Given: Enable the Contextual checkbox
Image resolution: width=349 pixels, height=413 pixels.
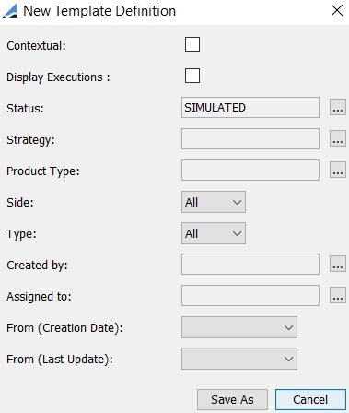Looking at the screenshot, I should click(192, 44).
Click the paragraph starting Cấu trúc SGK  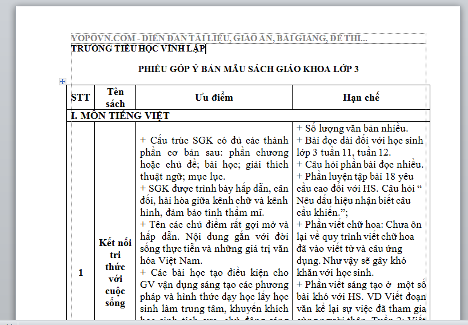tap(214, 158)
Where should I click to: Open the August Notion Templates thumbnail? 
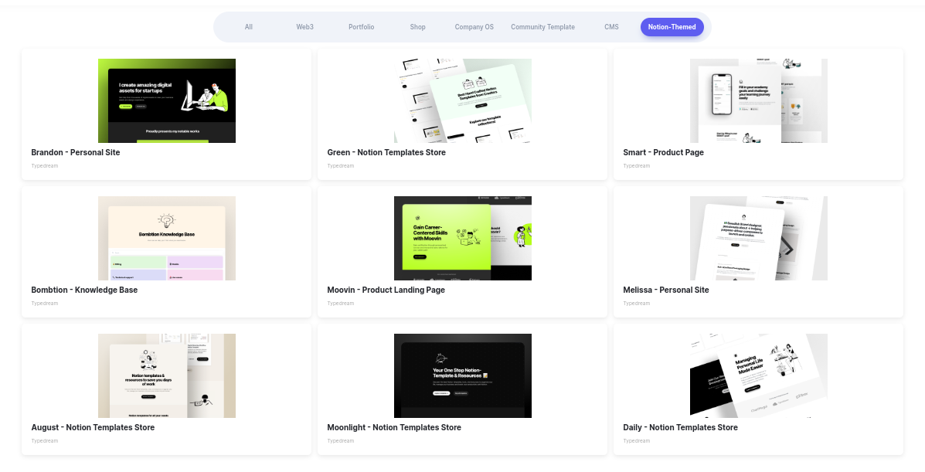coord(166,376)
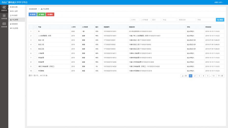Viewport: 228px width, 128px height.
Task: Open the 入学季度 filter field
Action: tap(145, 20)
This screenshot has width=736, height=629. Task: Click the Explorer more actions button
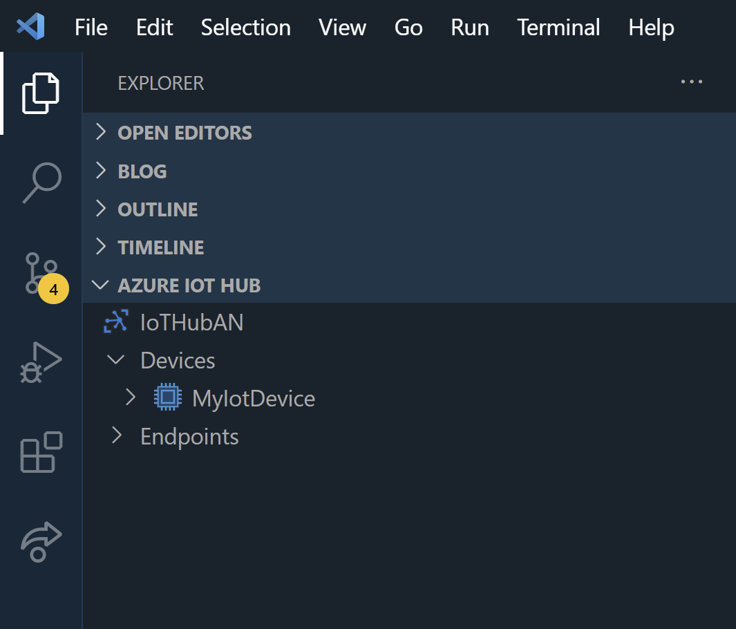692,82
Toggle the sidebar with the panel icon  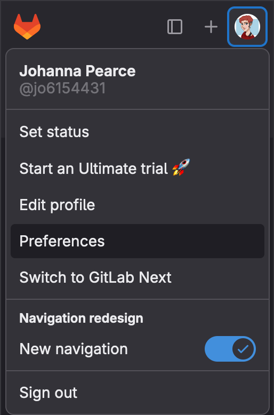pyautogui.click(x=175, y=27)
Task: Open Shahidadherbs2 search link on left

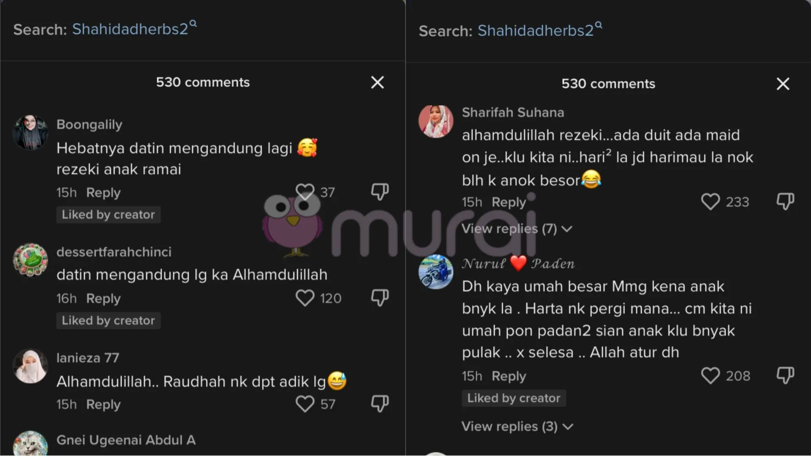Action: point(134,29)
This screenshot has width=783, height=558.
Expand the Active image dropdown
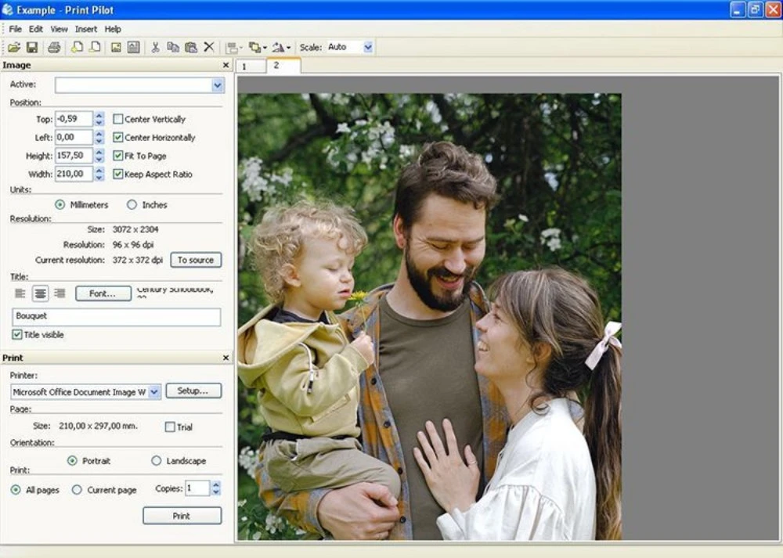tap(218, 85)
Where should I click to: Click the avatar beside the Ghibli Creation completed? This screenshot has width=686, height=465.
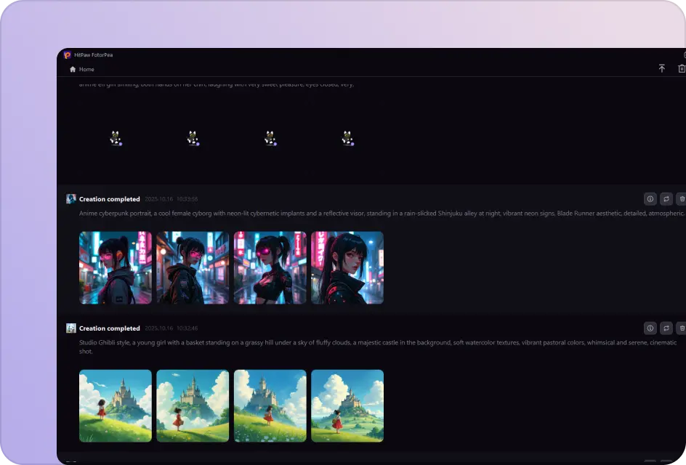click(x=70, y=328)
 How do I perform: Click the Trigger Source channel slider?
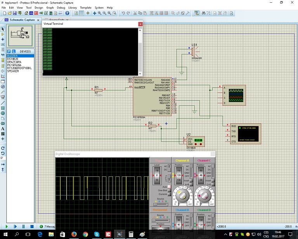[x=160, y=204]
# # #
Pick out every line in the records above that contains the string "Task", matching case exactly, and copy each of those lines.

* Output for this exercise
Task: Open the 入学季度 filter field
This screenshot has width=736, height=629. Task: Click the Explorer more actions button
Task: Open Shahidadherbs2 search link on left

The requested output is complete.